Stored data

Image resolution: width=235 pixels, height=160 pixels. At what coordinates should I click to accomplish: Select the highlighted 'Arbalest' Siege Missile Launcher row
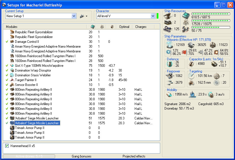tap(37, 123)
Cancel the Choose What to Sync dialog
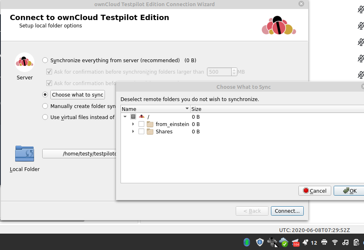The height and width of the screenshot is (250, 364). (314, 191)
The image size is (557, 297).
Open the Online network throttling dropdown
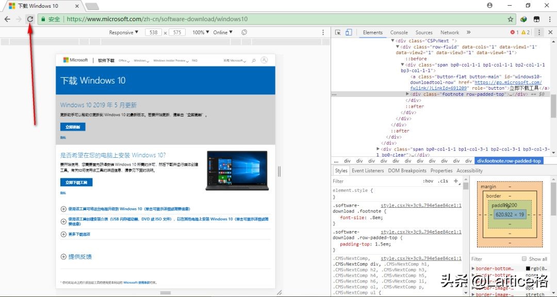click(x=223, y=32)
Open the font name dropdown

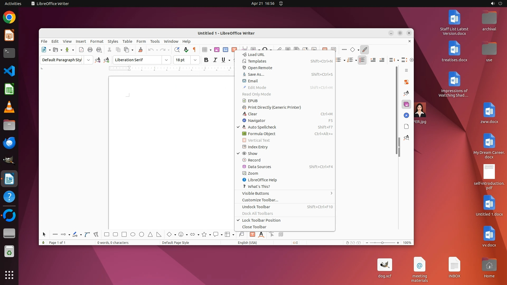click(x=166, y=60)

Required task> Count the lines of the data that contain the string "dropdown", treating case as significant, and reply with the number only.

Written response> 2